Now that we have our category URL structure that meets our requirements, our last step is to ensure the URLs are resolving back to their correct Sitecore items.

Updating the CatalogPageItemResolver

Now we have covered the URL generation implementation, we now need to resolve these URLs back to their correct Sitecore items.
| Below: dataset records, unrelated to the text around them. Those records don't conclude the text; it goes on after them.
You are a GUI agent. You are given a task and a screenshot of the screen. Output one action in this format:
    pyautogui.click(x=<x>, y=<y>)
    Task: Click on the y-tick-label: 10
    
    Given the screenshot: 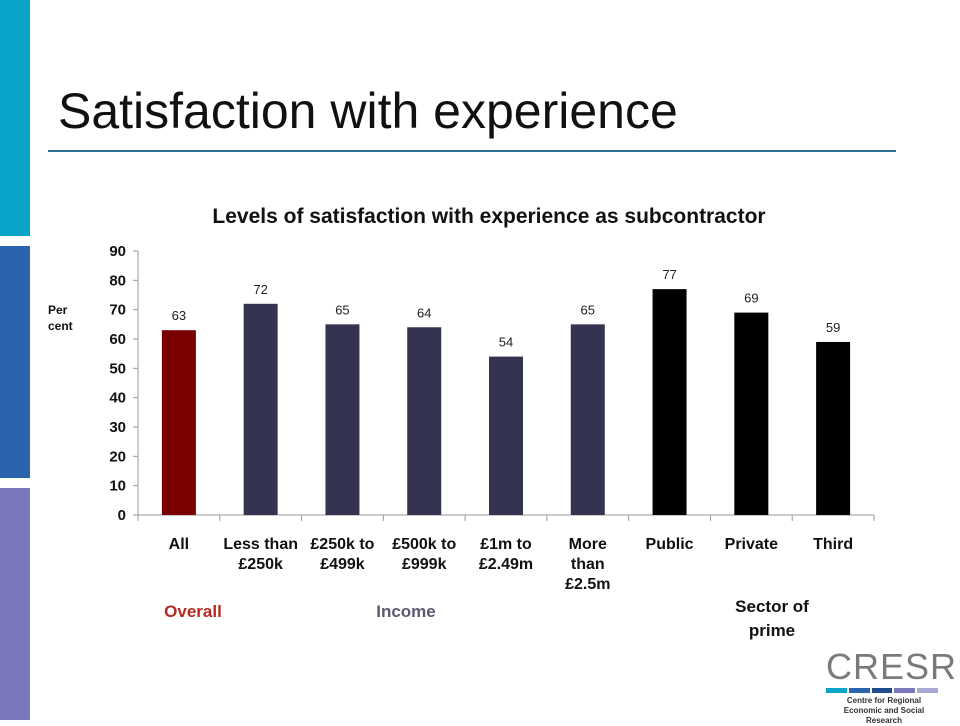 What is the action you would take?
    pyautogui.click(x=118, y=486)
    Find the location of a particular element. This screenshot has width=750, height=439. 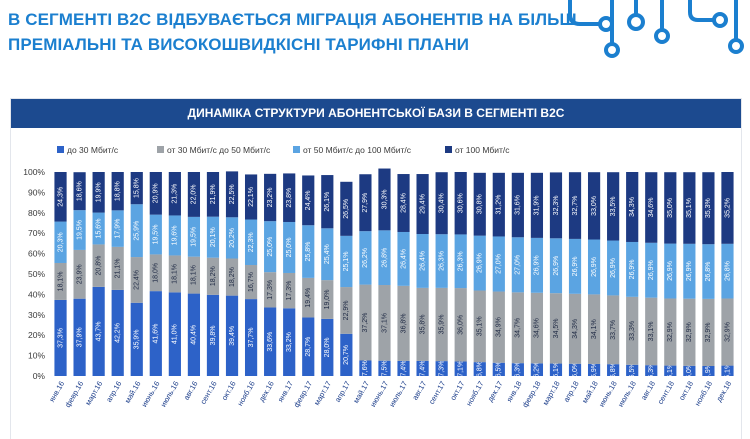

x-tick-label: дек.18 is located at coordinates (724, 392).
public override void Process(PipelineArgs args)
{
	if (Context.Item == null || SiteContext.CurrentCatalogItem != null)
	{
		return;
	}

	var contextItemType = GetContextItemType();
	switch (contextItemType)
	{
		case ItemTypes.Category:
		case ItemTypes.Product:
			var isProduct = contextItemType == ItemTypes.Product;
			var catalogItemIdFromUrl = GetCatalogItemIdFromUrl(isProduct);
			if (string.IsNullOrEmpty(catalogItemIdFromUrl))
			{
				break;
			}
			var catalog = StorefrontContext.CurrentStorefront.Catalog;
			var catalogItem = ResolveCatalogItem(catalogItemIdFromUrl, catalog, isProduct);
			if (catalogItem == null && !isProduct)
			{
				catalogItemIdFromUrl = GetCatalogItemIdFromUrl(true);
				if (string.IsNullOrEmpty(catalogItemIdFromUrl))
				{
					break;
				}
				catalogItem = ResolveCatalogItem(catalogItemIdFromUrl, catalog, isProduct);
			}
			if (catalogItem == null)
			{
				WebUtil.Redirect("~/");
			}

			SiteContext.CurrentCatalogItem = catalogItem;
		break;
	}
}

private string GetCatalogItemIdFromUrl(bool isProduct)
{
    var catalogItemId = string.Empty;
    var rawUrl = HttpContext.Current.Request.RawUrl;
    var urlTokens = rawUrl.Split('/');
    if (urlTokens.Any())
    {
        var item = urlTokens.Last();
        var queryStringPosition = item.IndexOf("?", StringComparison.OrdinalIgnoreCase);
        if (queryStringPosition > 0)
        {
            item = item.Substring(0, queryStringPosition);
        }

        if (isProduct && urlTokens.Length >= 4)
        {
            var parentCategoryName = urlTokens[urlTokens.Length - 2];
            item = $"{parentCategoryName}{item}";
        }
        catalogItemId = CatalogUrlManager.ExtractItemId(item);
    }

    return catalogItemId;
}

Summary

We learnt that the construction of the URL can be managed via Sitecore Configuration, the Sitecore Content Editor and via code customisations, depending on the URL requirements.